Natural curiosity, but unsatisfactory answers. We accepted the idea that it was Gérard de Roussillon who would have organized the transfer of the relics during the foundation of the abbey, relics that we would have gone to look for in Saint-Maximin where we knew that the saint had her burial. . The bishop of Autun launched a prohibition against the pilgrimage. We then asked for the arbitration of the Pope. Pascal II, who by a bull given in 1103, broke the prohibition of the bishop and invited all the French to make the pilgrimage of Vézelay. The pilgrimage then took off, these were the great hours of Vézelay. However, doubt persisted, not about the burial of Mary Magdalene in Provence, but about the transfer of her relics to Vézelay and their authenticity. We didn’t have much to show as relics in Vézelay, where we talked about them a lot without ever really presenting them in public.
“Presentable” and “indisputable” relics were needed. It was then that in 1265, relics were exhumed in Vézelay, kept in a box which would have been deposited in the crypt in 920 more than three centuries earlier. A certificate of authenticity in the box proves this!. “…under the high altar, a metal chest, long square, which contained some relics wrapped in two veils of silk, with a certain quantity woman’s hair”. There was also a letter from a King Charles certifying that “in this coffer is contained the body of the blessed Mary Magdalene”. (Act drawn up by Gui de Mello, bishop of Auxerre and Pierre, bishop of Panéade.) Saint Louis officially recognized the relics and went to Vézelay for their elevation in 1267.

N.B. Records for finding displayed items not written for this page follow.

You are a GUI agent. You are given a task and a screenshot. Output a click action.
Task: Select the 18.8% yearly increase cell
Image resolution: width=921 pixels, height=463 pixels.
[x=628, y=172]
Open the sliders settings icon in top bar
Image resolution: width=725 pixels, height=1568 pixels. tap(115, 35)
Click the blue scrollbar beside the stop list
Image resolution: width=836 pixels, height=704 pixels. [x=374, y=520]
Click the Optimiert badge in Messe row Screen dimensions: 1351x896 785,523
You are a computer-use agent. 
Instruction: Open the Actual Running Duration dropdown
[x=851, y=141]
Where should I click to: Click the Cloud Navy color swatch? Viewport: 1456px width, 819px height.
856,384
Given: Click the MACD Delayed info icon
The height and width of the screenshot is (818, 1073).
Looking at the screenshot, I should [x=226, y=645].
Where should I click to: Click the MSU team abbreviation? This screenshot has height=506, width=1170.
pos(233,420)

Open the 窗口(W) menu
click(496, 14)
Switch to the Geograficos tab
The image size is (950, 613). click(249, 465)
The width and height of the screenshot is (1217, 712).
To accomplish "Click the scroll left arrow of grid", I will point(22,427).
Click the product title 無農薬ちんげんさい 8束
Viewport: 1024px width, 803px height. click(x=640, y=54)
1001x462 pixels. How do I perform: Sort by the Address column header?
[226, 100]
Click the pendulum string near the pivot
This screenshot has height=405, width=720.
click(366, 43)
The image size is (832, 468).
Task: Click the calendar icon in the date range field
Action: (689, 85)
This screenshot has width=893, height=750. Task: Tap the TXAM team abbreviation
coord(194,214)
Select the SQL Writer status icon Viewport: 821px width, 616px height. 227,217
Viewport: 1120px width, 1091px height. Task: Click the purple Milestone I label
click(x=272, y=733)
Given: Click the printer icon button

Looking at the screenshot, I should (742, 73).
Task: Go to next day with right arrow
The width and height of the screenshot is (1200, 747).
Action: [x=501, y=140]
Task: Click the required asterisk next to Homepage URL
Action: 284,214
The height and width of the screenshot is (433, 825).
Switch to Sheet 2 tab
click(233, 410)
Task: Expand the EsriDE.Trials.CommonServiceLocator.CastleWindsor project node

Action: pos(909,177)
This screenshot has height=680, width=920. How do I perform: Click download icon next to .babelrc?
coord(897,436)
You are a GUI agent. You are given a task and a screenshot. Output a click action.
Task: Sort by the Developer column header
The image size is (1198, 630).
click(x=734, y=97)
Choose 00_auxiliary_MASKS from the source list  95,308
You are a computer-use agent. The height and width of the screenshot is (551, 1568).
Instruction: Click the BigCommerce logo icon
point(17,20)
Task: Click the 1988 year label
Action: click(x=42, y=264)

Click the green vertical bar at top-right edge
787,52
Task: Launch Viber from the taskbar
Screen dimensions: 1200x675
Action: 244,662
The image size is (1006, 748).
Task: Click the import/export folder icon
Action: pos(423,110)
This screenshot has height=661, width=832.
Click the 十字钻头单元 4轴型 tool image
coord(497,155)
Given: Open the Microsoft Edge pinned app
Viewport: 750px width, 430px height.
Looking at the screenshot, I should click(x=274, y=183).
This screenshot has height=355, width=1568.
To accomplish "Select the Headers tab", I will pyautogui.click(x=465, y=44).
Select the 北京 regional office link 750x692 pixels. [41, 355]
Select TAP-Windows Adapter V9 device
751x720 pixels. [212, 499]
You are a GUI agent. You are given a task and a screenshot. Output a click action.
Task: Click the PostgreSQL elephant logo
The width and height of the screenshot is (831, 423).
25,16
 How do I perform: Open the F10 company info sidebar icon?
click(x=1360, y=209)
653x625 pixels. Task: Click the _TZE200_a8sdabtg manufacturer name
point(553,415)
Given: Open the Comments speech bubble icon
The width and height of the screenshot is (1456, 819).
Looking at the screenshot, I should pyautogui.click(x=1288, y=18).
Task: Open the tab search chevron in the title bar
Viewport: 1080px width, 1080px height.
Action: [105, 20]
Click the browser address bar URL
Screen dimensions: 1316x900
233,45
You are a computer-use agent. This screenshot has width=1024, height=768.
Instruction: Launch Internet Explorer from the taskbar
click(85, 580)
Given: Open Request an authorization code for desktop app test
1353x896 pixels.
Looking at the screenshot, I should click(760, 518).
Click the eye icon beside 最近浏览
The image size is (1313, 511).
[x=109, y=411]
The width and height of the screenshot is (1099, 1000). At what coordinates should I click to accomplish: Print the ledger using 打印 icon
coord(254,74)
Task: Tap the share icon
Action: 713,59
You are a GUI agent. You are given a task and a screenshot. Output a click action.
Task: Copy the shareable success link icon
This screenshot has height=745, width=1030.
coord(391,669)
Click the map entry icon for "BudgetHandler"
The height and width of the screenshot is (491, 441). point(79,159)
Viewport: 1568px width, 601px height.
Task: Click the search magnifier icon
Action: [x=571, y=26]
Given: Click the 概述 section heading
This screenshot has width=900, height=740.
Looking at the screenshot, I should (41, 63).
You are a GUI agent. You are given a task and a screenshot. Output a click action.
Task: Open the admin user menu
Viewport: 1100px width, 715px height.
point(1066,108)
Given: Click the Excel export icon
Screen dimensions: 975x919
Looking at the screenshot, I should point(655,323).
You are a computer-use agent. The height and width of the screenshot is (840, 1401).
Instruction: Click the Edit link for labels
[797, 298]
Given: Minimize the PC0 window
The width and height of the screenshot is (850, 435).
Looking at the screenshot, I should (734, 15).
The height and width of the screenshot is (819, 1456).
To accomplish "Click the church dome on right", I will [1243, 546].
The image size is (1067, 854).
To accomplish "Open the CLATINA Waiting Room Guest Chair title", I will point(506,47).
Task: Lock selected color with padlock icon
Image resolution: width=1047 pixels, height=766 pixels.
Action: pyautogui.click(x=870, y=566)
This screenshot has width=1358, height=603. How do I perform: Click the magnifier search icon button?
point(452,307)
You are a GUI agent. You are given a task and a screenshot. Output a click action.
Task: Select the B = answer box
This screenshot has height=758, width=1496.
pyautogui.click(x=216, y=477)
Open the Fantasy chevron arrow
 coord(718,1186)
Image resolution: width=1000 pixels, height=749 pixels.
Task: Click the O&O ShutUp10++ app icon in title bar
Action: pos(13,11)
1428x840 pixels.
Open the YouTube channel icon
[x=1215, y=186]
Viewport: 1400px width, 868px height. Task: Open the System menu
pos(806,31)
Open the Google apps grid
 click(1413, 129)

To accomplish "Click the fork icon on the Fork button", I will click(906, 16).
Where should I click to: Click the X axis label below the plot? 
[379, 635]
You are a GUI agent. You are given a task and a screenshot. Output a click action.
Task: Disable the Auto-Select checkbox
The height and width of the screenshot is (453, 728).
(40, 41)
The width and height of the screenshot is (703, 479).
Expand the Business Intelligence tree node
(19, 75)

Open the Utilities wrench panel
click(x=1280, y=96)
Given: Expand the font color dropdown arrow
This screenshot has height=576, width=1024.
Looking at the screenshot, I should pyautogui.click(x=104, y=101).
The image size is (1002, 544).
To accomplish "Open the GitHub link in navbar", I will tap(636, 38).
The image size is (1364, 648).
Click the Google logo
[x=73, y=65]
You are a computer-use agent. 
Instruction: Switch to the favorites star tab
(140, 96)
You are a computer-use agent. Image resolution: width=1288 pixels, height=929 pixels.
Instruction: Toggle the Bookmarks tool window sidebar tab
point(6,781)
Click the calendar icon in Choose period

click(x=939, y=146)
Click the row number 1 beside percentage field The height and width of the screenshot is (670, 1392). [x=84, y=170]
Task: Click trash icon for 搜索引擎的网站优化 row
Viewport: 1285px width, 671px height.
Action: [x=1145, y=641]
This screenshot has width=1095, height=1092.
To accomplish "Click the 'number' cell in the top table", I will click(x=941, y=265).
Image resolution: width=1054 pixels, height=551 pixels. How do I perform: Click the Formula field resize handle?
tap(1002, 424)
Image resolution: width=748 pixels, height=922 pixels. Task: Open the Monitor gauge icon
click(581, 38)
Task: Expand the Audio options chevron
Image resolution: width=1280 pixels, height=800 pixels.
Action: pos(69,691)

 Vezelay basilica  St Maximin basilica
Nevertheless, the doubt still persisted. Twelve years later, in 1279, Charles II, Prince of Salerno, nephew of Saint Louis, who had come to Saint-Maximin on pilgrimage and had carried out a solid investigation, was convinced that the tomb of Mary Magdalene was in the crypt. where Saint Maximin had once buried her. He organized excavations which led to the discovery of several sarcophagi. In the so-called “Sidoine’s sarcophagus” was discovered the body of Mary Magdalene with an inscription on a wooden tablet on which appeared simply: “Here lies the body of Saint Mary Magdalene.”
And finally, for the Abbey of Vézelay, the miracle will not take place.
Indeed, Pope Boniface VIII definitively put an end to this “battle” between the 2 cities when he recognized the authenticity of the relics discovered by Charles II at Saint Maximin. Vézelay will have to submit to the spiritual authority of the Pope. At the end of the 13th century, it is the beginning of the decline of the pilgrimage of Vézelay.The reliquary in the crypt of Vezelay contains a piece of her rib bone, given by the Dominican monks of St Maximin.